Data items

§

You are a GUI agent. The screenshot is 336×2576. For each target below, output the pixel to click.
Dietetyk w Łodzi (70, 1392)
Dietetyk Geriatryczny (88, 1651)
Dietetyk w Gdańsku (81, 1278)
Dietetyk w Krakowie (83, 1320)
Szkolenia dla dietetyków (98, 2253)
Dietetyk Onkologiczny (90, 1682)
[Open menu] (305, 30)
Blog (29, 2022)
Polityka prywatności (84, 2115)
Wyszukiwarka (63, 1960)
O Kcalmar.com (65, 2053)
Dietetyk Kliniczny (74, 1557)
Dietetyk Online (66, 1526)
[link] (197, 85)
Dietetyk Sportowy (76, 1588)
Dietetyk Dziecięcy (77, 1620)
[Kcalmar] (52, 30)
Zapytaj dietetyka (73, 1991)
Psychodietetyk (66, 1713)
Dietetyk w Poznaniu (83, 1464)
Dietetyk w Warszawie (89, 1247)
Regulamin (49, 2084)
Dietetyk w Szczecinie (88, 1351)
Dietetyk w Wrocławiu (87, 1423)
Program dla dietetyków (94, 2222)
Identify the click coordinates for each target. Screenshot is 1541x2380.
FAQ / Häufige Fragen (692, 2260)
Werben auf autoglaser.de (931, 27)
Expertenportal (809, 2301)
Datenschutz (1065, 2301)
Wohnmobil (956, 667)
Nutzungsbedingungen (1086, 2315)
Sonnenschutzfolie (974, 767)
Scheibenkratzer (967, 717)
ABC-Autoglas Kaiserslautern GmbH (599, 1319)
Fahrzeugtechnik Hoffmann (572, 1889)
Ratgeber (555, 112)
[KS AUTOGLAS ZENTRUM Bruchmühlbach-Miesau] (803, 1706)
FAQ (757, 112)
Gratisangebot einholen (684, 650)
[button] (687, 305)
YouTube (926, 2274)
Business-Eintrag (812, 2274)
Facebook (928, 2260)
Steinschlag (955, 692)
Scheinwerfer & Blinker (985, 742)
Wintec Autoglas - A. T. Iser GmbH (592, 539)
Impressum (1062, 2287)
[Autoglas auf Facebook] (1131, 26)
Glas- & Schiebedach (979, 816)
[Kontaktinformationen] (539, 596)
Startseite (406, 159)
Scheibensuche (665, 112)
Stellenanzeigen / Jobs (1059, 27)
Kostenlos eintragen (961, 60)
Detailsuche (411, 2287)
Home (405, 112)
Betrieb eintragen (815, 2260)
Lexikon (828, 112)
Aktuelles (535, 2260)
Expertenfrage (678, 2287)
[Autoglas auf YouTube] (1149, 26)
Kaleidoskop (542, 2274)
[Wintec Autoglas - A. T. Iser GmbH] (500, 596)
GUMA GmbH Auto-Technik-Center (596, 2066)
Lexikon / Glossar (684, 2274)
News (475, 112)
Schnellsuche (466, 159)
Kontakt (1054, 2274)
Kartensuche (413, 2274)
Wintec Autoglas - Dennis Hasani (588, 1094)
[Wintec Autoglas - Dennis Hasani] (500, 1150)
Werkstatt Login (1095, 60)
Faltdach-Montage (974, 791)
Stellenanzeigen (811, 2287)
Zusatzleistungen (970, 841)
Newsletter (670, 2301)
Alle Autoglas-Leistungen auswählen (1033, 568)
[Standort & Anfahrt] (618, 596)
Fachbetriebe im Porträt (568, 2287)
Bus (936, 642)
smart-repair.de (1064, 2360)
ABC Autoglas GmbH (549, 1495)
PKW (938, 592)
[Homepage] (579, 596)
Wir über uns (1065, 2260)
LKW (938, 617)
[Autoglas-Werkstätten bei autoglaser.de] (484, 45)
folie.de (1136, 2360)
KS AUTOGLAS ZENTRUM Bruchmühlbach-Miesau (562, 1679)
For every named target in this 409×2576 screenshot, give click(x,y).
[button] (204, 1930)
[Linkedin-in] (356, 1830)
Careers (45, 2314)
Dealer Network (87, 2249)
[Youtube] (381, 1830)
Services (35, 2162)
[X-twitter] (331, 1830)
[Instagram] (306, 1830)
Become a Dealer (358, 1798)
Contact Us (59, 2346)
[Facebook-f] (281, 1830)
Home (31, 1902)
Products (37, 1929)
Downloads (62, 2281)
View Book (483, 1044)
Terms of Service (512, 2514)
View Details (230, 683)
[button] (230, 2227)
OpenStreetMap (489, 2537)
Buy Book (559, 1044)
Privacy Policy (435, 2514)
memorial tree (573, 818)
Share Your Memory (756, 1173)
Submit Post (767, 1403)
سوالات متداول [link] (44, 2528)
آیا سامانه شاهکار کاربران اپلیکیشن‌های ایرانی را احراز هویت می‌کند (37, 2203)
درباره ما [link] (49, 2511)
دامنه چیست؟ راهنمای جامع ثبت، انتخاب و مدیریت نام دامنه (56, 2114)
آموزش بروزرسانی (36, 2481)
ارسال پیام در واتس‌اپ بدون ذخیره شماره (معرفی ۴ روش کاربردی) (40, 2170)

§

AIM OF THE EXERCISE: Write out all the records above one more time, exactly.

SOLUTION TO THE EXERCISE:
You are a GUI agent. The screenshot is 336×2576. For each target below, output the pixel to click.
Dietetyk w Łodzi (70, 1392)
Dietetyk Geriatryczny (88, 1651)
Dietetyk w Gdańsku (81, 1278)
Dietetyk w Krakowie (83, 1320)
Szkolenia dla dietetyków (98, 2253)
Dietetyk Onkologiczny (90, 1682)
[Open menu] (305, 30)
Blog (29, 2022)
Polityka prywatności (84, 2115)
Wyszukiwarka (63, 1960)
O Kcalmar.com (65, 2053)
Dietetyk Kliniczny (74, 1557)
Dietetyk Online (66, 1526)
[link] (197, 85)
Dietetyk Sportowy (76, 1588)
Dietetyk Dziecięcy (77, 1620)
[Kcalmar] (52, 30)
Zapytaj dietetyka (73, 1991)
Psychodietetyk (66, 1713)
Dietetyk w Poznaniu (83, 1464)
Dietetyk w Warszawie (89, 1247)
Regulamin (49, 2084)
Dietetyk w Szczecinie (88, 1351)
Dietetyk w Wrocławiu (87, 1423)
Program dla dietetyków (94, 2222)
Identify the click coordinates for each target. Screenshot is 1541x2380.
FAQ / Häufige Fragen (692, 2260)
Werben auf autoglaser.de (931, 27)
Expertenportal (809, 2301)
Datenschutz (1065, 2301)
Wohnmobil (956, 667)
Nutzungsbedingungen (1086, 2315)
Sonnenschutzfolie (974, 767)
Scheibenkratzer (967, 717)
ABC-Autoglas Kaiserslautern GmbH (599, 1319)
Fahrzeugtechnik Hoffmann (572, 1889)
Ratgeber (555, 112)
[KS AUTOGLAS ZENTRUM Bruchmühlbach-Miesau] (803, 1706)
FAQ (757, 112)
Gratisangebot einholen (684, 650)
[button] (687, 305)
YouTube (926, 2274)
Business-Eintrag (812, 2274)
Facebook (928, 2260)
Steinschlag (955, 692)
Scheinwerfer & Blinker (985, 742)
Wintec Autoglas - A. T. Iser GmbH (592, 539)
Impressum (1062, 2287)
[Autoglas auf Facebook] (1131, 26)
Glas- & Schiebedach (979, 816)
[Kontaktinformationen] (539, 596)
Startseite (406, 159)
Scheibensuche (665, 112)
Stellenanzeigen / Jobs (1059, 27)
Kostenlos eintragen (961, 60)
Detailsuche (411, 2287)
Home (405, 112)
Betrieb eintragen (815, 2260)
Lexikon (828, 112)
Aktuelles (535, 2260)
Expertenfrage (678, 2287)
[Autoglas auf YouTube] (1149, 26)
Kaleidoskop (542, 2274)
[Wintec Autoglas - A. T. Iser GmbH] (500, 596)
GUMA GmbH Auto-Technik-Center (596, 2066)
Lexikon / Glossar (684, 2274)
News (475, 112)
Schnellsuche (466, 159)
Kontakt (1054, 2274)
Kartensuche (413, 2274)
Wintec Autoglas - Dennis Hasani (588, 1094)
[Wintec Autoglas - Dennis Hasani] (500, 1150)
Werkstatt Login (1095, 60)
Faltdach-Montage (974, 791)
Stellenanzeigen (811, 2287)
Zusatzleistungen (970, 841)
Newsletter (670, 2301)
Alle Autoglas-Leistungen auswählen (1033, 568)
[Standort & Anfahrt] (618, 596)
Fachbetriebe im Porträt (568, 2287)
Bus (936, 642)
smart-repair.de (1064, 2360)
ABC Autoglas GmbH (549, 1495)
PKW (938, 592)
[Homepage] (579, 596)
Wir über uns (1065, 2260)
LKW (938, 617)
[Autoglas-Werkstätten bei autoglaser.de] (484, 45)
folie.de (1136, 2360)
KS AUTOGLAS ZENTRUM Bruchmühlbach-Miesau (562, 1679)
For every named target in this 409×2576 screenshot, give click(x,y).
[button] (204, 1930)
[Linkedin-in] (356, 1830)
Careers (45, 2314)
Dealer Network (87, 2249)
[Youtube] (381, 1830)
Services (35, 2162)
[X-twitter] (331, 1830)
[Instagram] (306, 1830)
Become a Dealer (358, 1798)
Contact Us (59, 2346)
[Facebook-f] (281, 1830)
Home (31, 1902)
Products (37, 1929)
Downloads (62, 2281)
View Book (483, 1044)
Terms of Service (512, 2514)
View Details (230, 683)
[button] (230, 2227)
OpenStreetMap (489, 2537)
Buy Book (559, 1044)
Privacy Policy (435, 2514)
memorial tree (573, 818)
Share Your Memory (756, 1173)
Submit Post (767, 1403)
سوالات متداول [link] (44, 2528)
آیا سامانه شاهکار کاربران اپلیکیشن‌های ایرانی را احراز هویت می‌کند (37, 2203)
درباره ما [link] (49, 2511)
دامنه چیست؟ راهنمای جامع ثبت، انتخاب و مدیریت نام دامنه (56, 2114)
آموزش بروزرسانی (36, 2481)
ارسال پیام در واتس‌اپ بدون ذخیره شماره (معرفی ۴ روش کاربردی) (40, 2170)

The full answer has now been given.